§ Exercise goal
Reproduce, exactly and only, the lines of the data that follows from the one containing "Open search with the magnifier icon" down to the one containing "The image size is (730, 724).", without pictures.

§ Exercise data

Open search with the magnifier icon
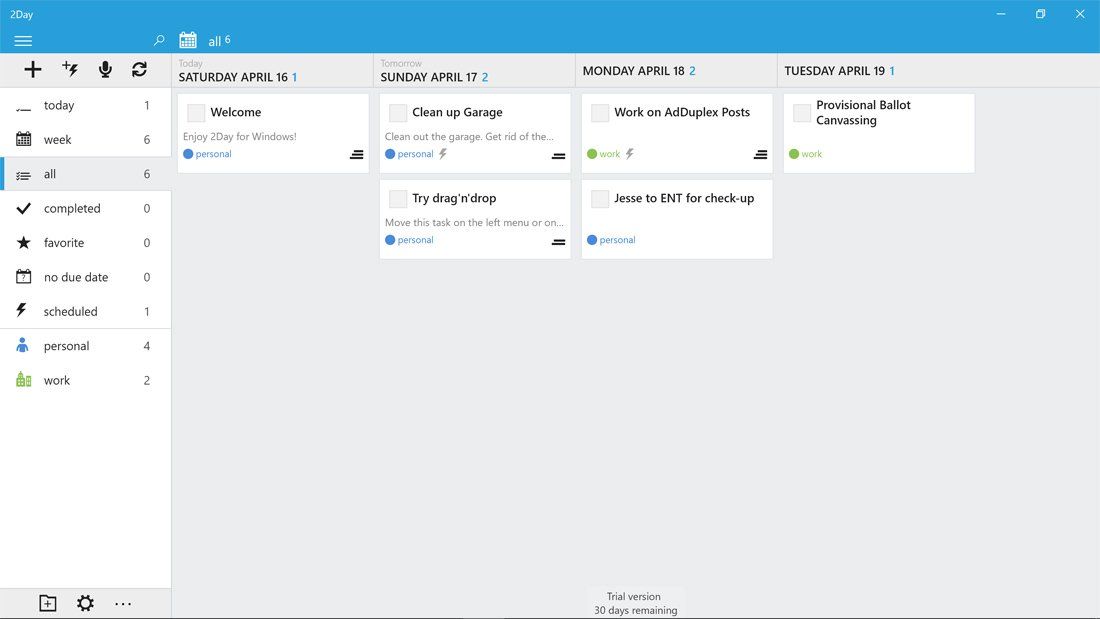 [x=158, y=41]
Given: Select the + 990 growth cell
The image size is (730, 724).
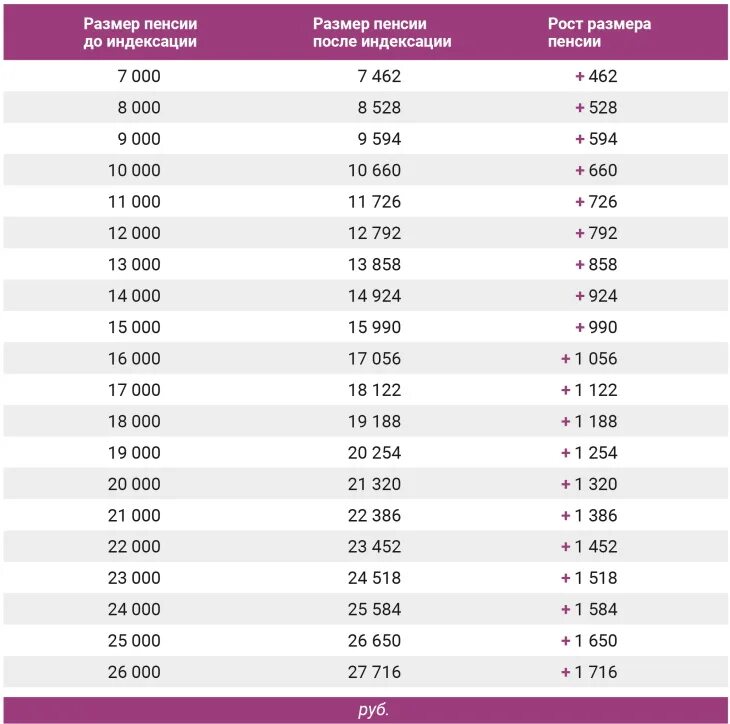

==

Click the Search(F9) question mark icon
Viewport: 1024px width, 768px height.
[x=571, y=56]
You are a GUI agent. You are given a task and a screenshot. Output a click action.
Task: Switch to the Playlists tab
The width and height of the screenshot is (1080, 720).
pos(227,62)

§ Your solution
Open search with the magnifier icon
 [x=158, y=41]
Given: Select the + 990 growth cell
The image size is (730, 724).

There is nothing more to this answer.